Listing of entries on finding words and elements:
- - -

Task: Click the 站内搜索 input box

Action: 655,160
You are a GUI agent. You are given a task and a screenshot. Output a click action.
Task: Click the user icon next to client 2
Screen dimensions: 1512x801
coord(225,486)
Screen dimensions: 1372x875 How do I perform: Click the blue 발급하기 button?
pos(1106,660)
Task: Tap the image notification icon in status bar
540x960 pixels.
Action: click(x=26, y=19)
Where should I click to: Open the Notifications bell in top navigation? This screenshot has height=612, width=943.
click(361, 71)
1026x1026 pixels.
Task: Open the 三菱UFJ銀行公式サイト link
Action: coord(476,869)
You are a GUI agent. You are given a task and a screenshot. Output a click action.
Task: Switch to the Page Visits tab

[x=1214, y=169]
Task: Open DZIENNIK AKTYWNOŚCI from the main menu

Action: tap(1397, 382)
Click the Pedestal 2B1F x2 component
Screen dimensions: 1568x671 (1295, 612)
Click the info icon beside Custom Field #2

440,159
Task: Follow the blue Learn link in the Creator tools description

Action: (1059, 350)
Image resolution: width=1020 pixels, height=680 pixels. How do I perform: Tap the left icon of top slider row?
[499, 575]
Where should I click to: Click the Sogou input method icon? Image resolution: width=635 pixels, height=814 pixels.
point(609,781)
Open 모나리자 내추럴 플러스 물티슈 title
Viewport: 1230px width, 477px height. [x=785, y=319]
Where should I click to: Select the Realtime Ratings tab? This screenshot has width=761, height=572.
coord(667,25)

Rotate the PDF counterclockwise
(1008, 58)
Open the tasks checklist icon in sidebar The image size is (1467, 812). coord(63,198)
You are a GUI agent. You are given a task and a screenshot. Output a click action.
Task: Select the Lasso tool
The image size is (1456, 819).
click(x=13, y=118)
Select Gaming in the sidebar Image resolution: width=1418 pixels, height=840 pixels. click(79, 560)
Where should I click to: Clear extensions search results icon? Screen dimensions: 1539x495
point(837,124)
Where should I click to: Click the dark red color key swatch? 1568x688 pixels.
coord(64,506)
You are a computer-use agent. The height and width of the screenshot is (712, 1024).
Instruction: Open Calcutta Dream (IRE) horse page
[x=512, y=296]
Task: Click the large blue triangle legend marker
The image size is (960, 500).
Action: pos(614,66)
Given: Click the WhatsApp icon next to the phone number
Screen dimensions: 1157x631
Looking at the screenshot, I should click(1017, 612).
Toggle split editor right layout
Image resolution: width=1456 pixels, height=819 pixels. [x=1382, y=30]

- - -

Problem to work on:
Collect every line of the listing above that contains the string "link", matching case exactly.

Answer for the task:
Task: Open the 三菱UFJ銀行公式サイト link
Task: Follow the blue Learn link in the Creator tools description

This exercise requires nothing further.